WRITTEN REQUEST: Can you change "Support" to "Help" in the stretch from the start of the data through the line that contains "Action: pyautogui.click(x=840, y=584)", and write out those lines again with everything else unchanged? Leave the pictures out of your answer.

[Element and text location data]
---+---
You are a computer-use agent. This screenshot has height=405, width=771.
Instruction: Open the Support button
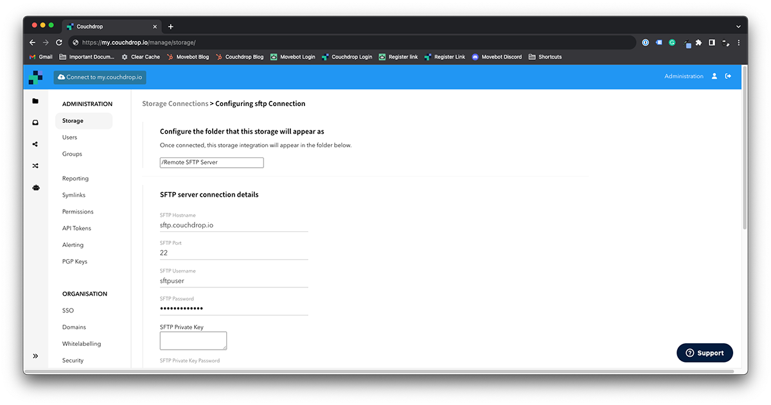coord(705,352)

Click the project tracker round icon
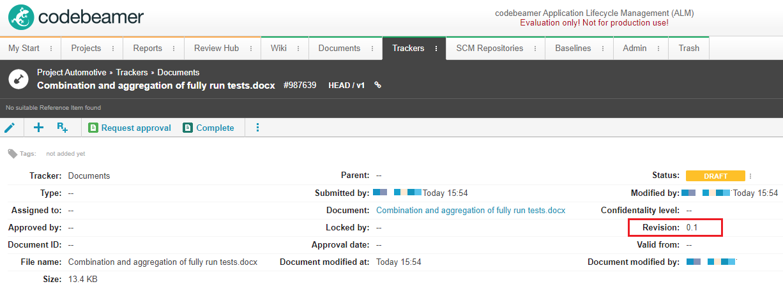19,79
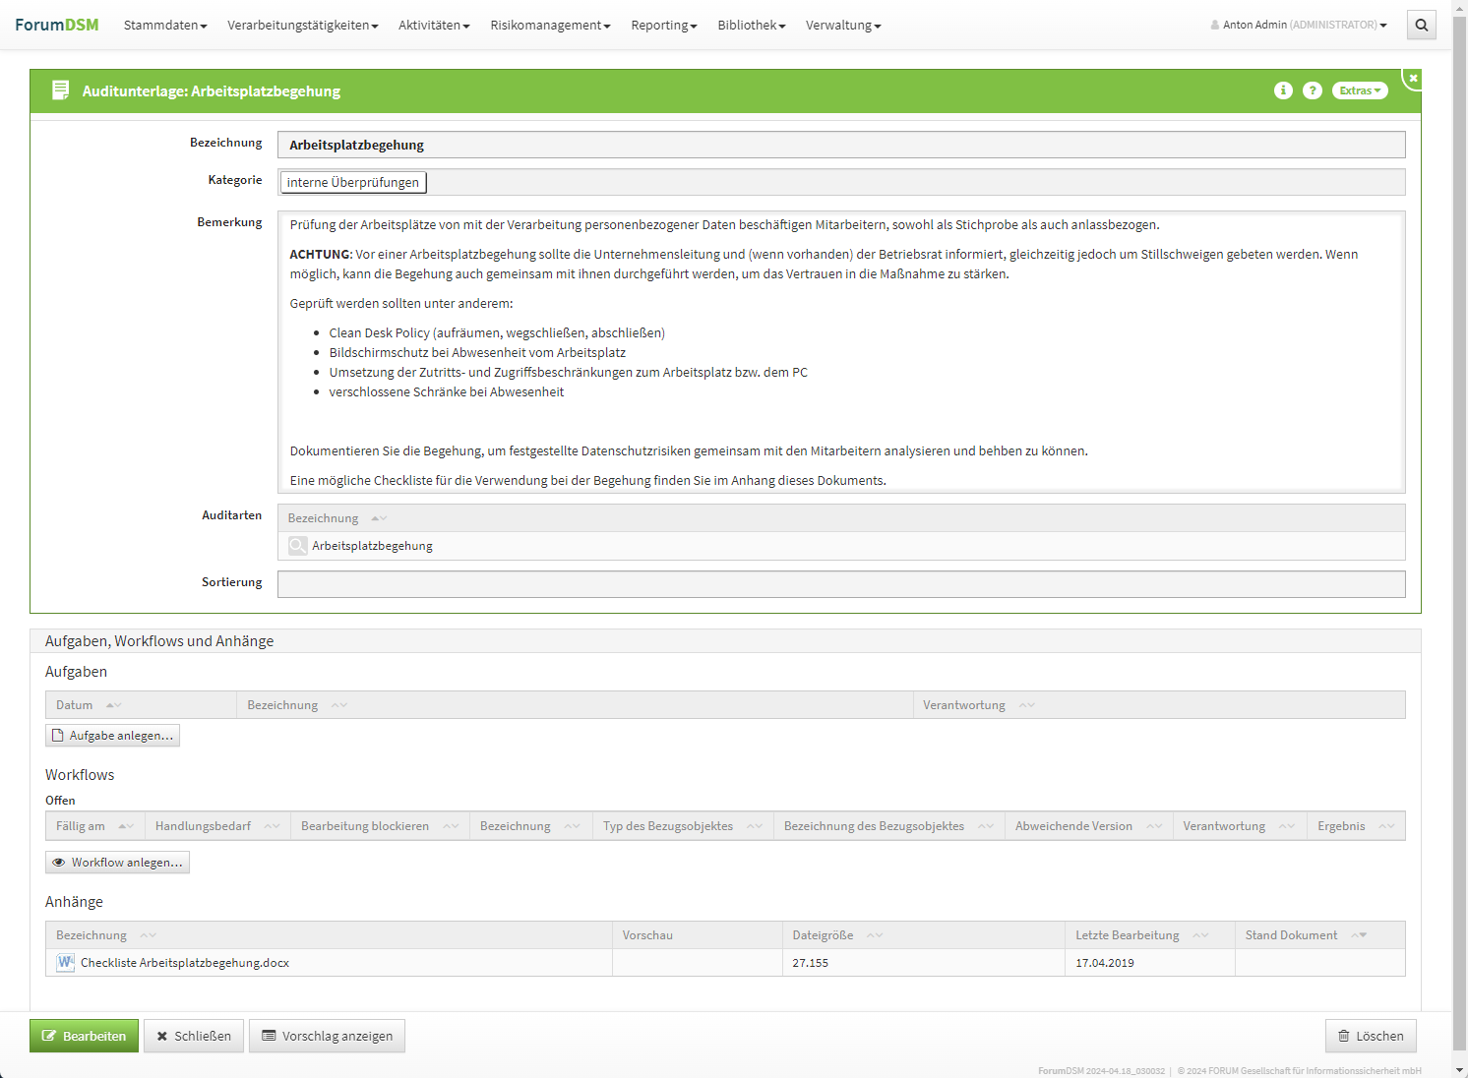
Task: Click the Sortierung input field
Action: pyautogui.click(x=840, y=584)
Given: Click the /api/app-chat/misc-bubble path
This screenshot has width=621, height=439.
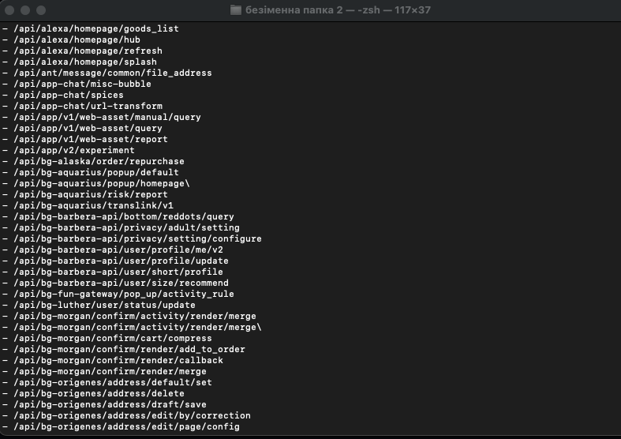Looking at the screenshot, I should tap(82, 84).
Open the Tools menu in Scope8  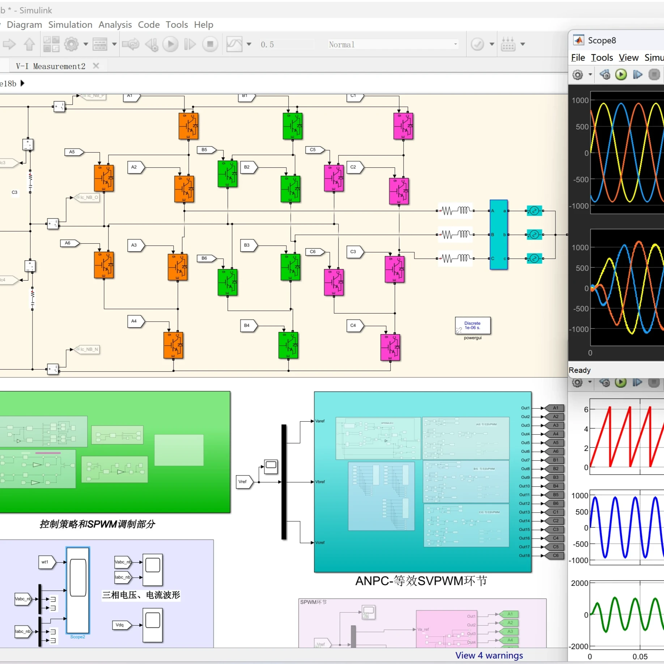[602, 58]
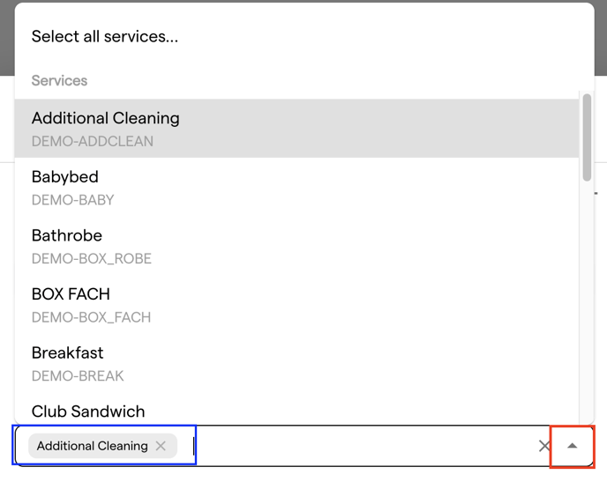The image size is (607, 482).
Task: Deselect Additional Cleaning in the list
Action: (296, 129)
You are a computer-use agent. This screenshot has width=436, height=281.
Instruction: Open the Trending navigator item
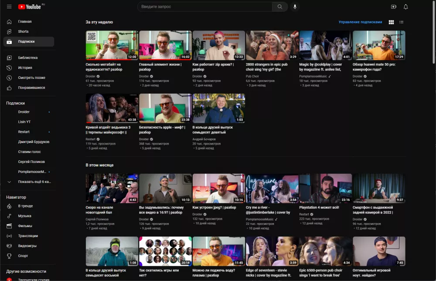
---+---
ANSWER FOR THIS EXERCISE:
You are a computer-use agent. This screenshot has height=405, width=771.
Instruction: Open the Help button
coord(705,352)

Click the project tracker round icon
19,79
Task: Click the Sortierung input field
Action: pyautogui.click(x=840, y=584)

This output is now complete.